The database url seems broken to me.

try:

jdbc:oracle:thin:@theserver:1521/mydb

OTHER TIPS

"The Network Adapter could not establish the connection"

This is your clue. It cannot reach the database. Check your server and port are correct, check they are reachable from your machine.

I'm responding to comments in Sebastian answer.

When I see org.apache.commons.dbcp, it means Tomcat is using the built-in Apache Commons Database Connection Pooling library instead of the library in the Oracle JDBC driver.

The Oracle JDBC driver not being in the common directory is usually the first problem I try to solve. It appears this is not your problem.

Second, when the application starts, if there was a problem creating the JNDI datasource Tomcat may use the Commons library. This may be your case because of your wrong database URL. Correcting context.xml or the copied/renamed file in the conf/Catalina/localhost directory may not fix the problem without stopping and restarting Tomcat. So, I'd recommend stopping and restarting Tomcat and seeing if this corrects the problem.

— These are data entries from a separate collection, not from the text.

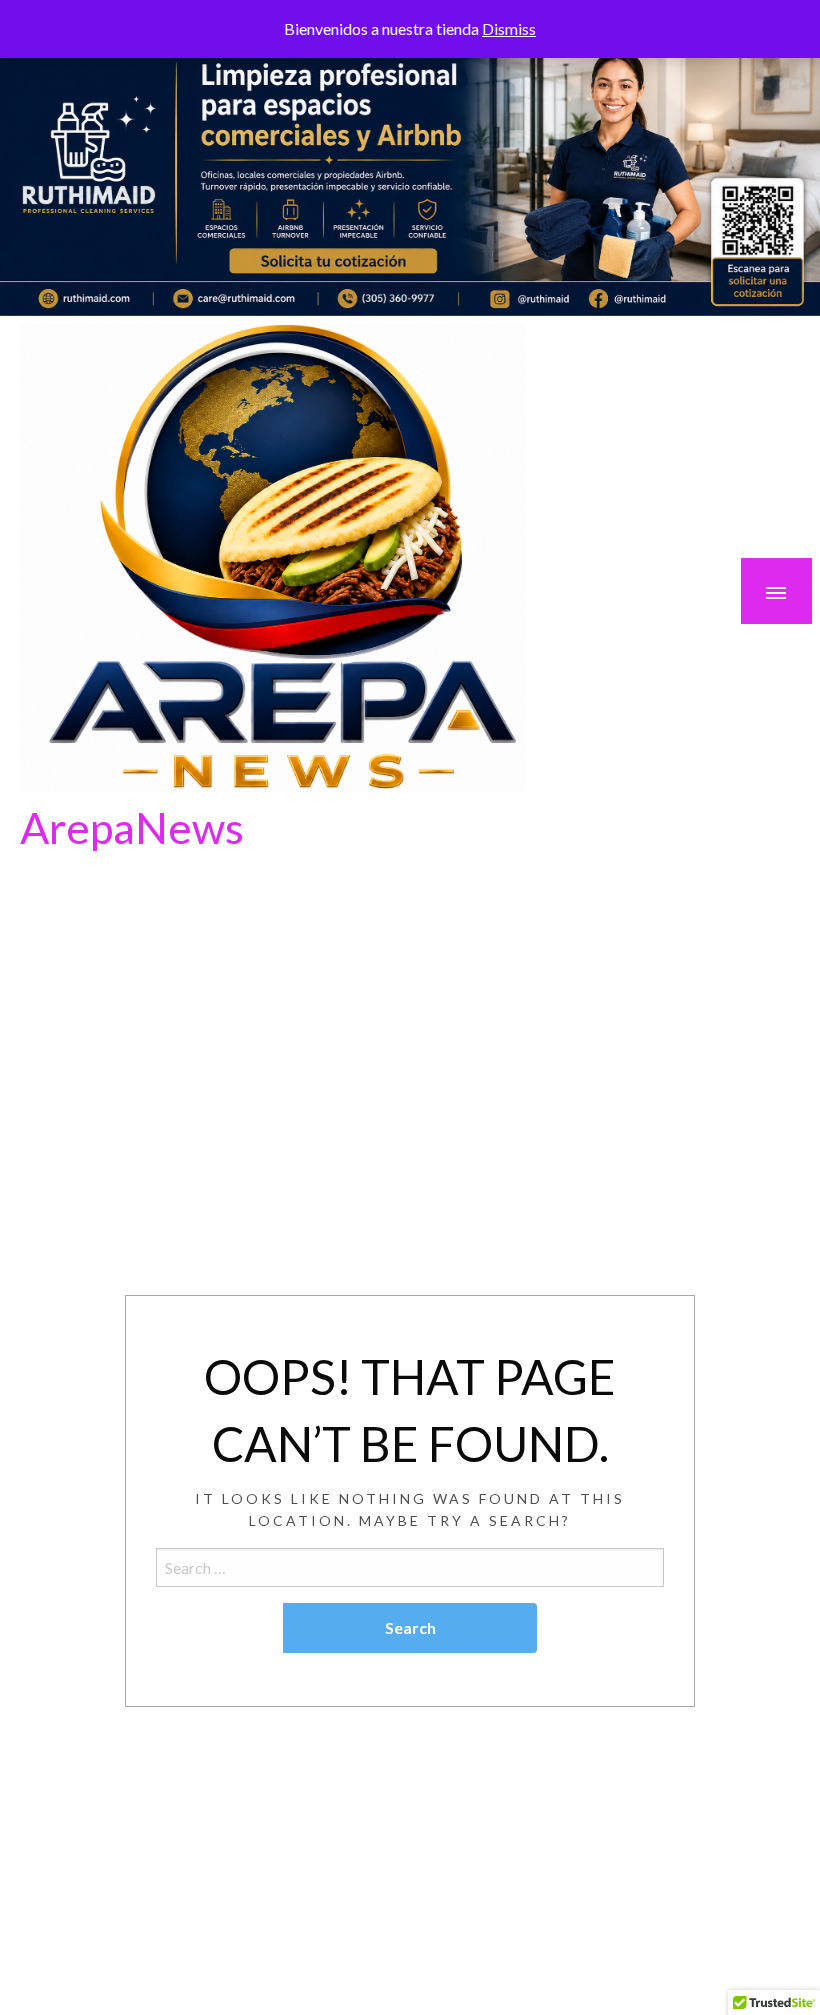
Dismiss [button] (509, 28)
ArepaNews (132, 827)
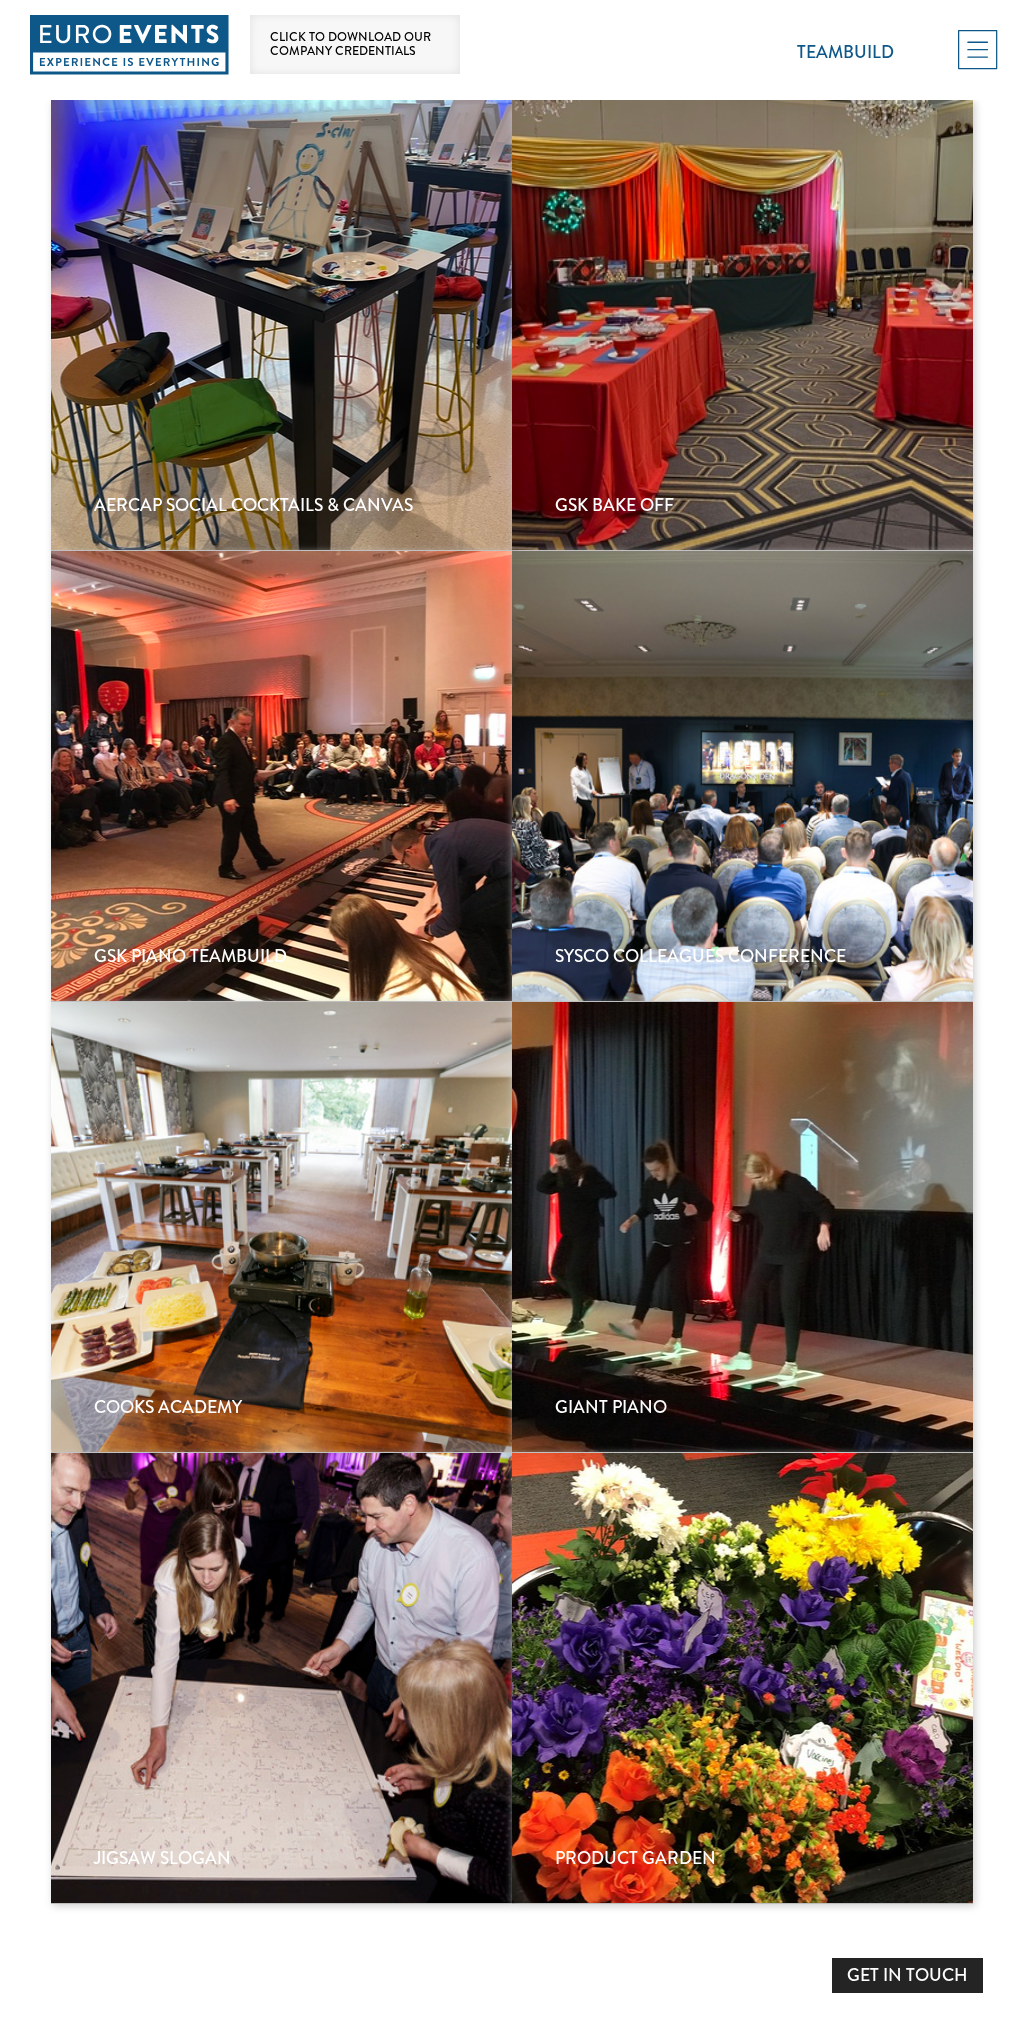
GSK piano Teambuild (190, 957)
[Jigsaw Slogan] (281, 1678)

One final note, the link you provide is for setting up the Common's library. It took me a while to figure this out. Below is an example of one of my JNDI Oracle datasource definitions.

  <Resource auth="Container" name="jdbc/mydb" 
    type="oracle.jdbc.xa.client.OracleXADataSource"
    driverClassName="oracle.jdbc.driver.OracleDriver"
    factory="oracle.jdbc.pool.OracleDataSourceFactory"
    url="jdbc:oracle:thin:@theserver:1521:mydb" 
    connectionCachingEnabled="true"
    connectionCacheProperties="{InactivityTimeout=1800,PropertyCheckInterval=300,MaxStatementsLimit=125,ValidateConnection=true}"
    implicitCachingEnabled="true"/>

I am not sure if the type matters in your case and I believe the user and password are still attributes of the Resource tag. What I want to point out is the attribute connectionCacheProperties. Here is where specify you specify the maximum and minimum connections. Go to Connection Cache Properties for more info on this attribute.

Hope this helps.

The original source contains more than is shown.